Here, we report the results of a retrospective study on a large cohort of breast cancer patients recruited from a single institution. We quantitatively measured skeletal muscle volume and fat volume based on patients’ CT images, which were 1 cm in thickness and taken at the intervertebral disc between the 2nd and 3rd lumbar vertebra. Our optimized regression model showed that the amount of muscle was significantly correlated with OS, RFS, and LRFS, after adjusting for other significant factors. In particular, we found that having a high muscle-to-fat ratio was more prognostic for favorable survival than having a lower ratio. Using the multivariable Cox regression model, muscle volume and muscle-to-fat ratio was demonstrated to have a positive impact on prognosis, especially on RFS. But fat volume alone did not show a correlation with survival, even with relapse of the disease.

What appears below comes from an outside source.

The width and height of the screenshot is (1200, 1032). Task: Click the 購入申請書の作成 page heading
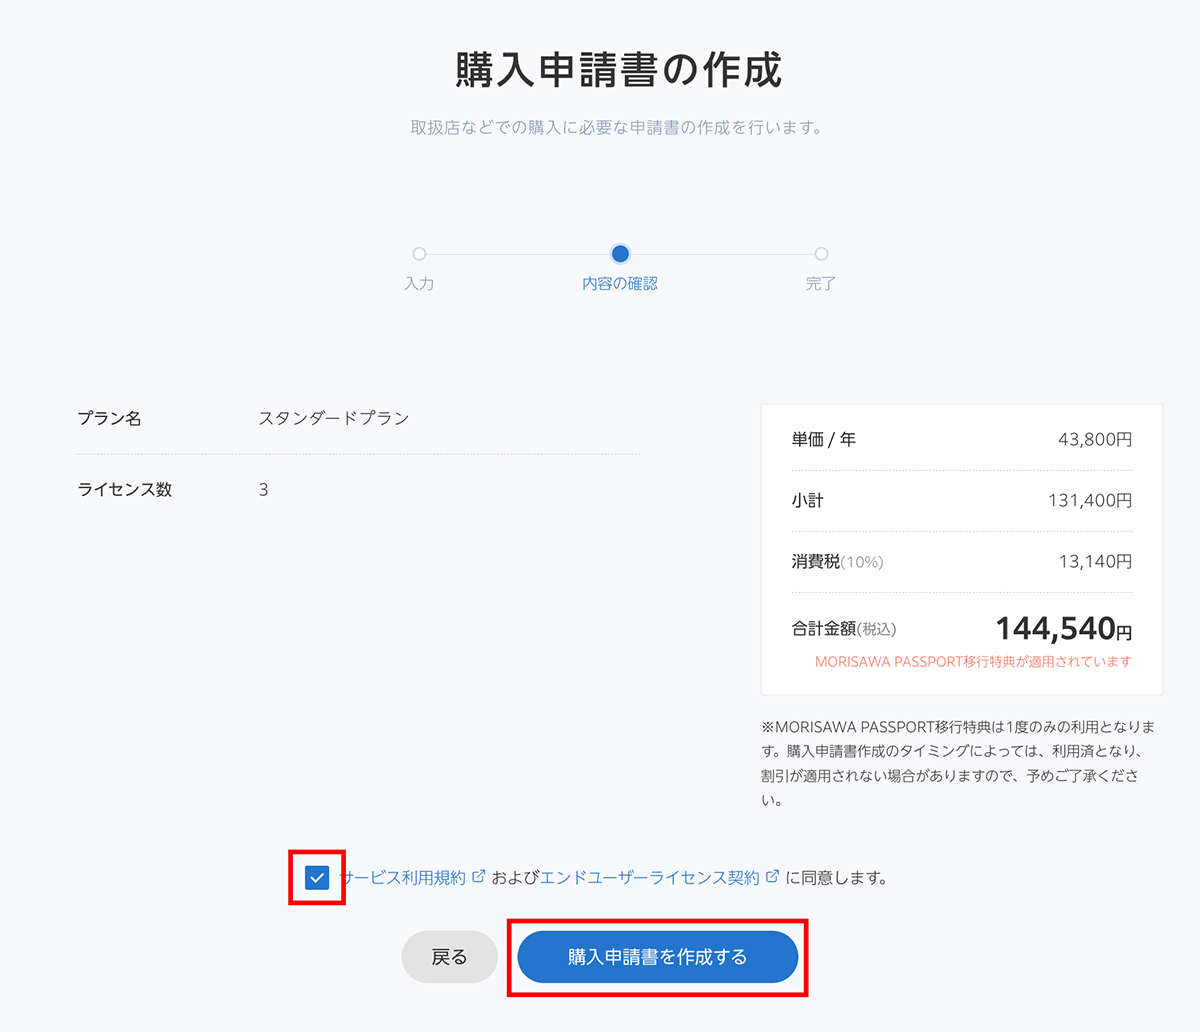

There are a number of limitations to this study. As our study was undertaken retrospectively, we found that two variables were inconsistent and uncontrolled among patients: the time between the date of diagnosis and the date of chest CT; and the diverse imaging protocol such as different slice thickness. A large number of patients had to be excluded because they did not fit the inclusion criteria for these variables. So, selection bias may have arisen during the process of patient recruitment. Second, we used CT image for evaluating muscle and fat volume instead of MRI imaging. Although CT has relatively short time for image acquisition, low cost compared with MRI, MRI has been widely used in these days because it is more useful for physiologic imaging, diagnosis, and prediction of prognosis [20,21,22,23]. Third, important factors related to prognosis of the disease, such as the type of chemotherapy, radiation therapy, and anti- hormonal therapy, were not analyzed in this study. Lastly, the written records of the patients were made several years ago; therefore some data, such as immunohistochemistry staining, were unavailable. Despite the limitations, the study deserves merit for highlighting a strong, positive correlation between muscle volume and breast cancer prognosis in 1494 breast cancer patients recruited from a single institution. The results of this study are anticipated to provide evidence for the necessity of increasing muscle mass by adopting a healthier lifestyle for cancer patients to enhance prognosis. The limitations of the present study may be overcome by investigating the impact of muscle volume on survival not only in cancer patients, but also in patients with muscle wasting disease. Further, a parallel study investigating the effect of muscle volume on prognosis in patients treated with other anti-cancer treatments would improve the qualitative findings of this study.

Conclusion

This study showed that breast cancer patients with higher skeletal muscle volumes showed more favorable prognosis regardless of BMI. In addition, muscle volume affects clinical outcomes in older patients.